Justiça francesa condena Airbus e Air France pelo acidente do voo Rio-Paris
Decisão ocorre 17 anos após a tragédia do AF447, que matou 228 pessoas em 2009; empresas ainda podem recorrer ao mais alto tribunal francês.

Dezessete anos após uma das maiores tragédias da aviação mundial, a Justiça francesa condenou a Airbus e a Air France por homicídio culposo no caso do voo AF447, que fazia a rota Rio de Janeiro-Paris e caiu no Oceano Atlântico em 1º de junho de 2009, matando 228 pessoas.

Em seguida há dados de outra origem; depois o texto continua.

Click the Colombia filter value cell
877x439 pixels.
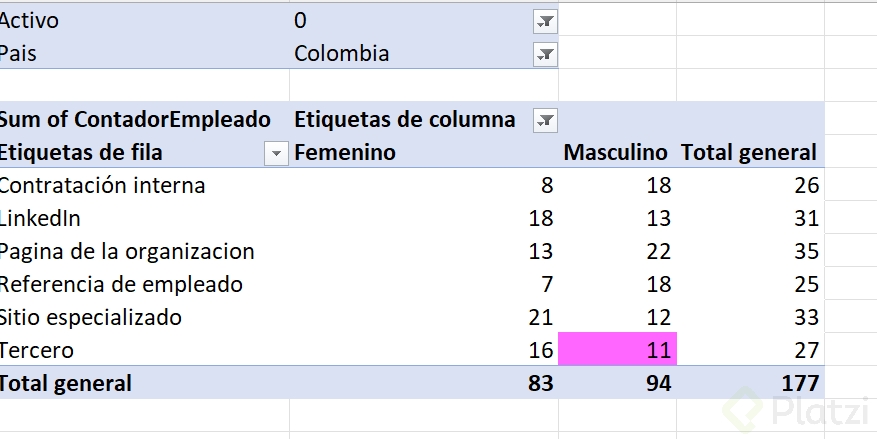click(342, 54)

A decisão do Tribunal de Apelação de Paris reverte a absolvição das duas empresas em primeira instância, ocorrida em 2023. Segundo a sentença, houve falhas relevantes envolvendo a Air France, na preparação e treinamento dos pilotos, e a Airbus, na avaliação e comunicação de riscos relacionados às sondas Pitot, sensores que tiveram papel central na sequência de eventos que levou à queda da aeronave.

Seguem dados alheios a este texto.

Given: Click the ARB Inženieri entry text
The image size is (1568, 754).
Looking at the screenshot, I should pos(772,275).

A condenação prevê multa de 225 mil euros para cada empresa, valor máximo previsto para pessoas jurídicas nesse tipo de crime na legislação francesa. Embora considerado baixo diante da dimensão humana da tragédia, o julgamento tem peso simbólico para familiares das vítimas, que há quase duas décadas buscam reconhecimento de responsabilidade.
O caso, porém, ainda pode se prolongar. Advogados franceses preveem novos recursos ao Tribunal de Cassação, a mais alta corte do país, o que pode estender por mais alguns anos a batalha judicial.
Para as famílias, a decisão representa um passo importante, mas tardio. O AF447 segue como uma ferida aberta na história da aviação e como lembrança dolorosa de que segurança aérea depende de tecnologia, treinamento, comunicação e responsabilidade.